影は、馬車が小さくなるまで、その場所に立ち続けていた。
ヘイル本人と、ようやく、会える。
その事実を、レンは胸の中で、もう一度だけ確かめた。
ヘイルが知る十年前の北方裏道の話、王都厩舎の話、ニスとの同期の話。これらが、銀の鈴の動きと、どこかで繋がるかもしれない。
「ユリウス様」
「はい」
「南宿場、立ち寄ります」
「了解しました」
ユリウスは地図を、もう一度広げた。
南宿場の位置に打たれた「あとで戻る場所」の印の脇に、新しい印を加えた。
新しい印は、丸の中に縦線一本。商家の符牒で「今、行く」を示す印だった。
馬車は街道の角を曲がり、南宿場の門の方角へ向かった。
門の方角の空は、午後の薄い雲が静かに広がっていた。
雲の下の地平線で、リンドホルムまで馬車であと一日ぶんの道のりが、まだ長く伸びていた。
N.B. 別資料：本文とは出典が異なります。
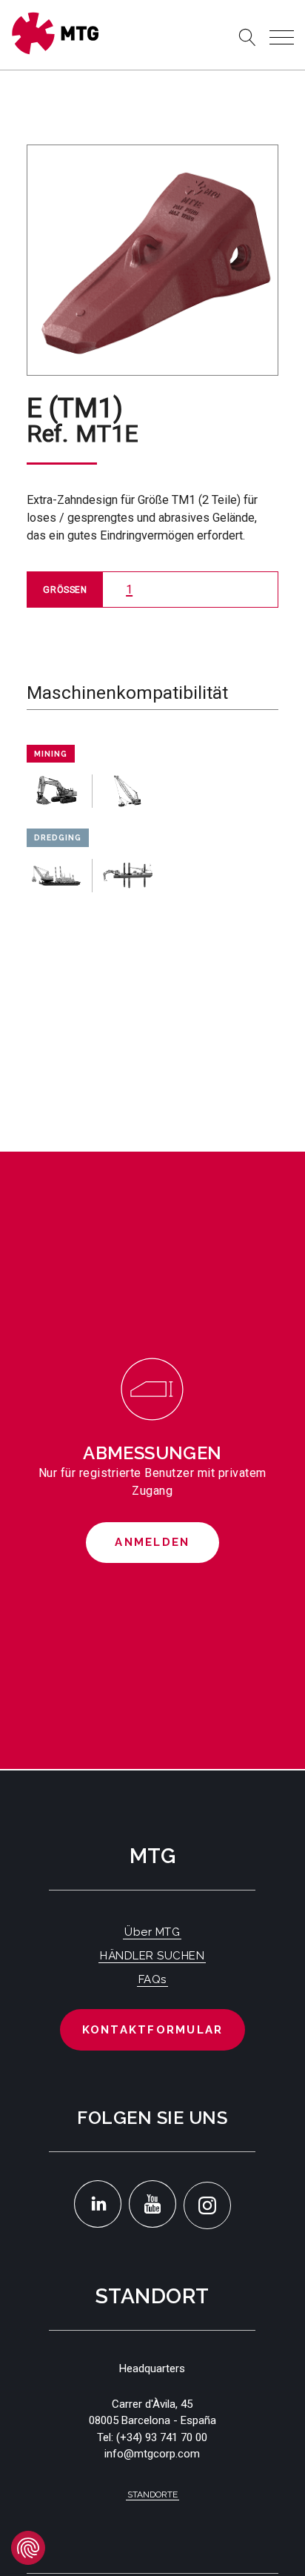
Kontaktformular (153, 2029)
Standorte (152, 2494)
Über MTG (152, 1932)
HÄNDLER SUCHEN (152, 1955)
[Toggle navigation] (281, 37)
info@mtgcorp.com (152, 2453)
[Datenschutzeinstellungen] (28, 2548)
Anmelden (152, 1542)
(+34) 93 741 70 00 (161, 2437)
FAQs (152, 1979)
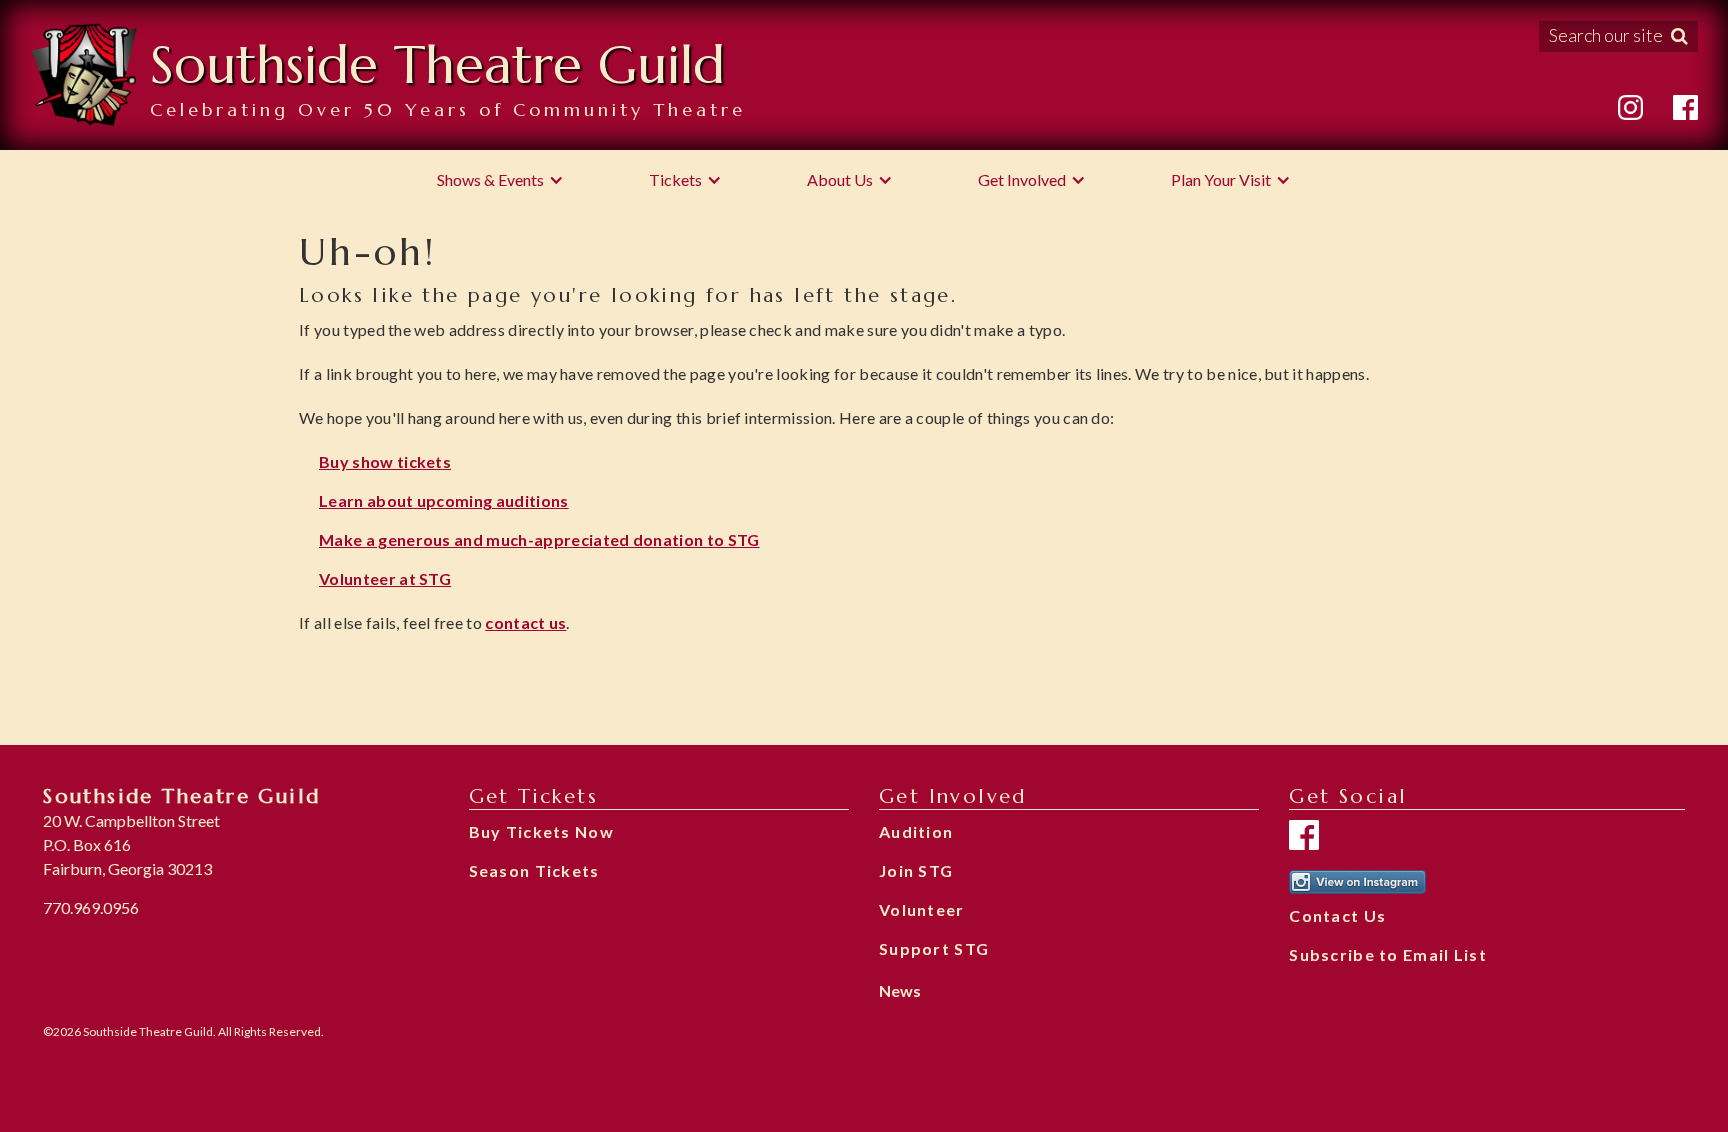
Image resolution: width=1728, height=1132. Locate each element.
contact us (525, 622)
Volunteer (922, 909)
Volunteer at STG (385, 578)
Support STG (934, 948)
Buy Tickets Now (541, 831)
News (900, 990)
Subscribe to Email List (1387, 954)
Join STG (916, 870)
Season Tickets (534, 870)
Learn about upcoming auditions (444, 500)
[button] (500, 180)
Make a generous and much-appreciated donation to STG (539, 539)
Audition (916, 831)
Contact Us (1337, 915)
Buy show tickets (385, 461)
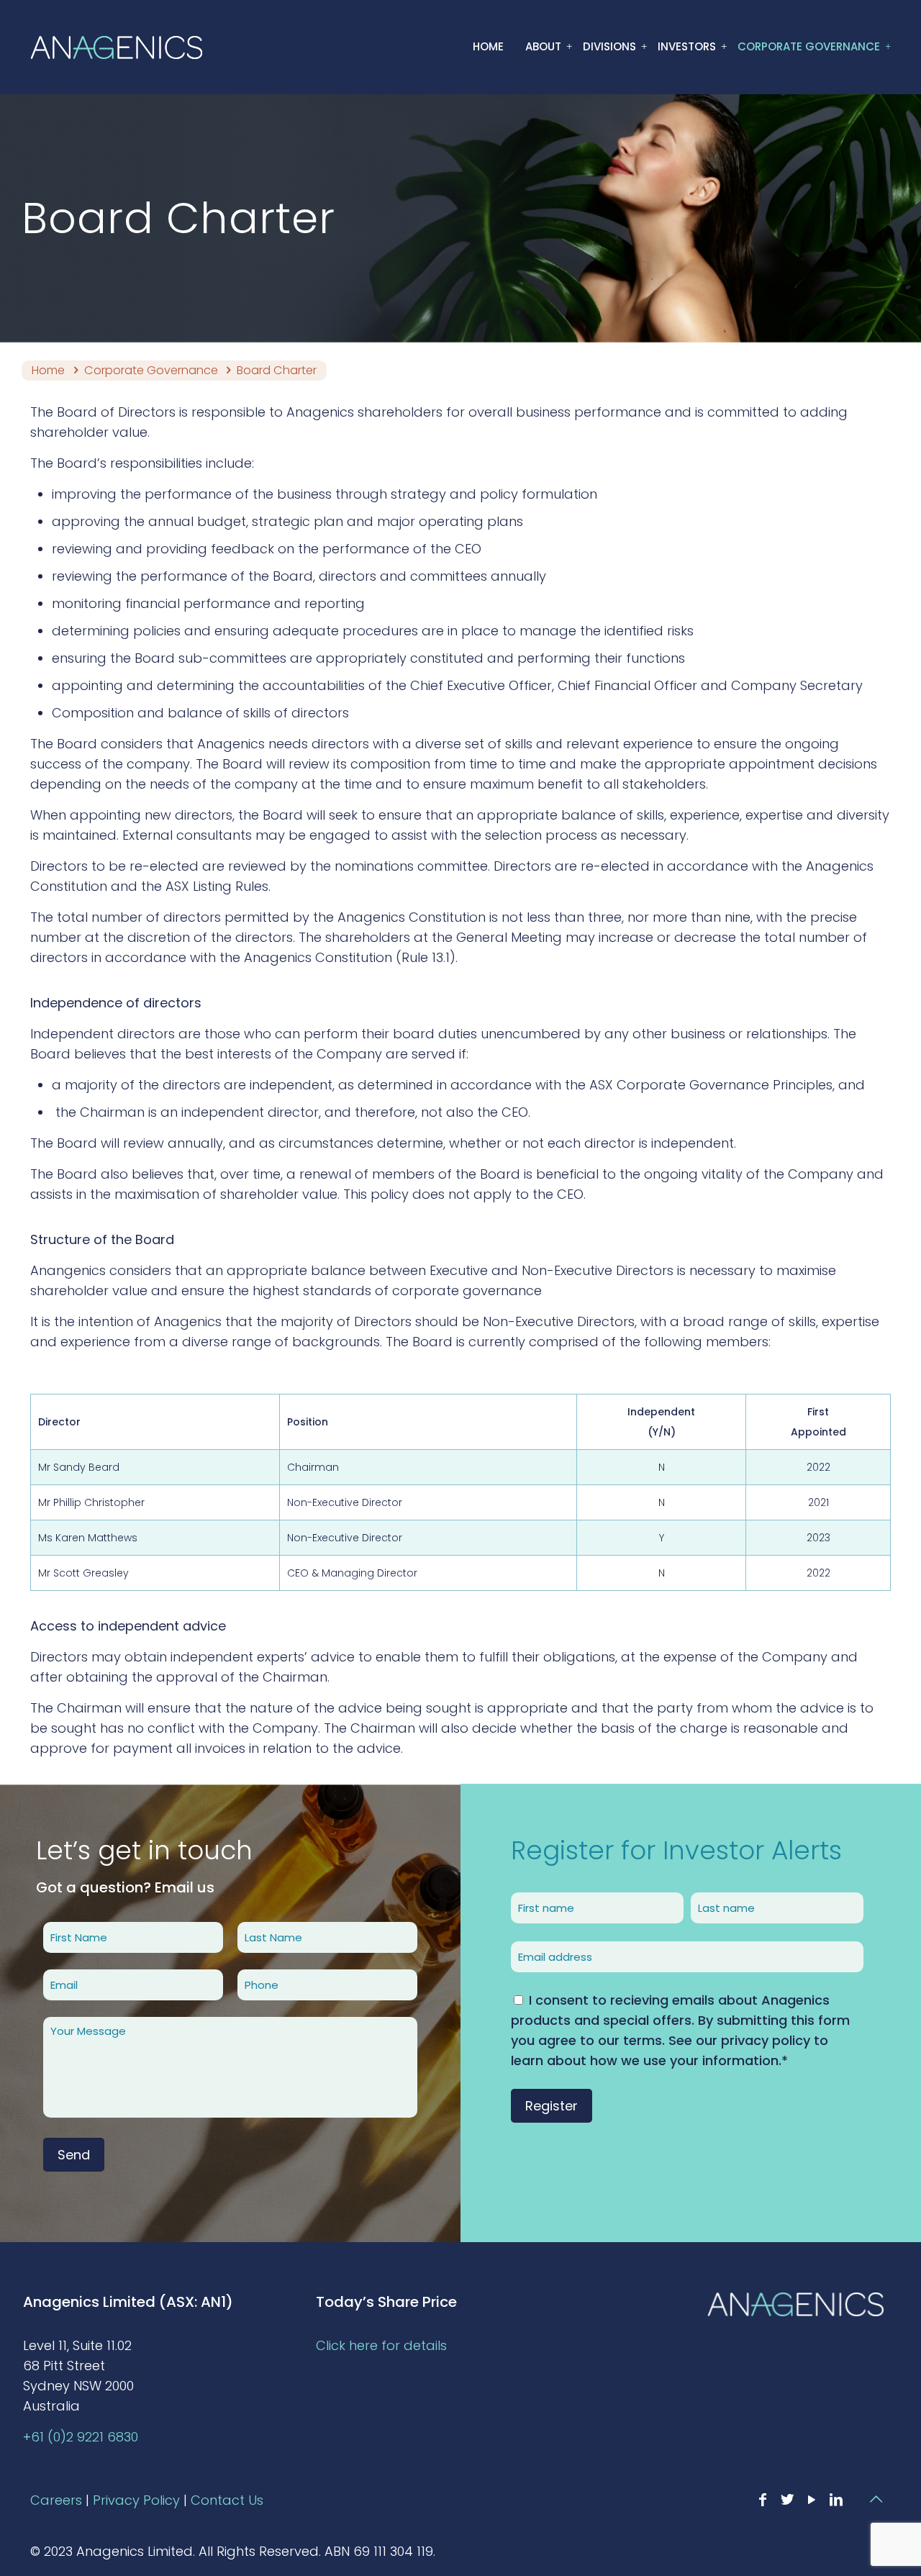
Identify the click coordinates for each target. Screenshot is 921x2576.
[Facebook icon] (763, 2500)
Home (48, 370)
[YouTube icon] (812, 2500)
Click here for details (381, 2345)
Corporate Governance (151, 370)
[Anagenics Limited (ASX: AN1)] (116, 47)
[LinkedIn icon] (836, 2500)
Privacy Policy (136, 2500)
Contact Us (227, 2500)
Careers (56, 2500)
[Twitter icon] (787, 2500)
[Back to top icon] (876, 2499)
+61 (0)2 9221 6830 (80, 2437)
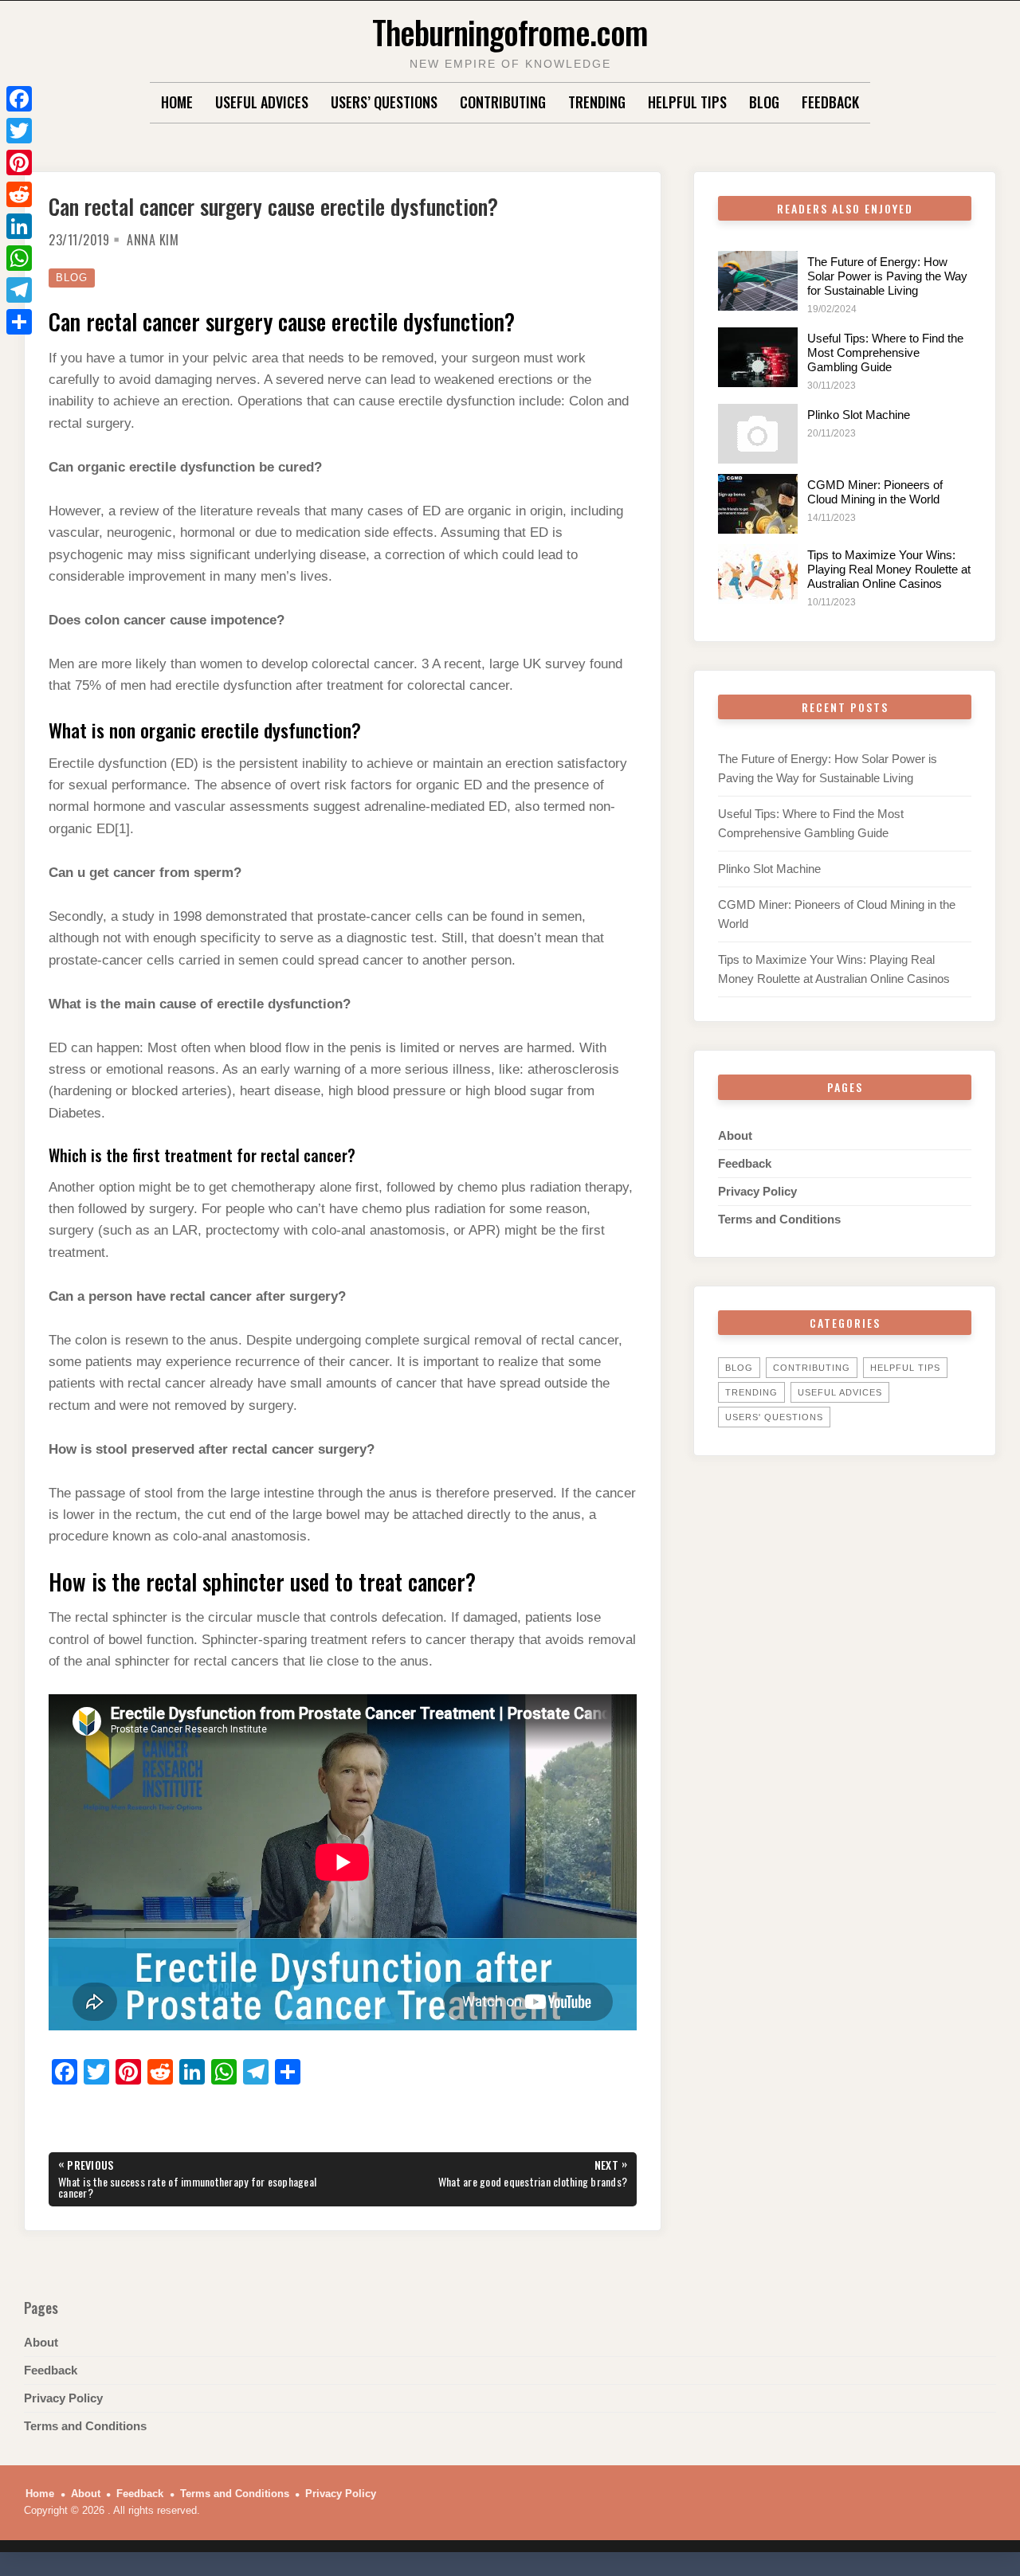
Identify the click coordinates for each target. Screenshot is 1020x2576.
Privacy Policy (757, 1191)
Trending (597, 102)
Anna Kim (152, 239)
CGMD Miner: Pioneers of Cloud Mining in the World (875, 492)
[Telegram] (19, 290)
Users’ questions (384, 102)
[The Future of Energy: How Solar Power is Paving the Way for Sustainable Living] (758, 281)
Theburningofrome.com (510, 31)
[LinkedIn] (19, 226)
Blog (764, 102)
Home (177, 102)
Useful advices (261, 102)
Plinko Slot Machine (858, 414)
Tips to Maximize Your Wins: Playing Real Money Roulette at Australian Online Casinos (889, 569)
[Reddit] (19, 194)
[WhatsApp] (19, 258)
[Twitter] (19, 131)
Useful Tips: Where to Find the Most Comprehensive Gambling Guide (885, 352)
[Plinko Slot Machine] (758, 434)
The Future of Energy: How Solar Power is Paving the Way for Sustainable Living (887, 276)
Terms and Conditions (779, 1219)
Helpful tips (687, 102)
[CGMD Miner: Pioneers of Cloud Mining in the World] (758, 504)
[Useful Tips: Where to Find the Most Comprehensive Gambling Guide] (758, 357)
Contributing (503, 102)
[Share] (19, 322)
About (735, 1135)
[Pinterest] (19, 162)
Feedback (830, 102)
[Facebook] (19, 99)
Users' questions (774, 1417)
南宿場の門が見えてくる頃、馬車の幌の縁で、御者が短く合図を送った。
合図は、ヤンの宿場の煙突から、薄い煙がいつもより遅い時間に上がっている、という合図だった。
ヤンが、こちらの到着を待って、湯を沸かしている。
到着を予測している、ということだった。
ピップの伝令は、こちらが思っているより、ずっと早くヤンに届いていたらしい。
レンは、革袋の中の銀の鈴の音の波形を、もう一度だけ指で確かめた。
絹布の包みは、温かくも冷たくもなかった。
ただ、布の縁から、宿場の煙突の煙とは違う匂いが、ごく薄く立ち上がっていた。
北方の神殿で焚かれている、何かの匂いに、似ているような気がした。
馬車は南宿場の門の手前で、もう一度ゆっくりと足を止めた。
ヘイル本人との初めての対面が、その門の向こうに、控えていた。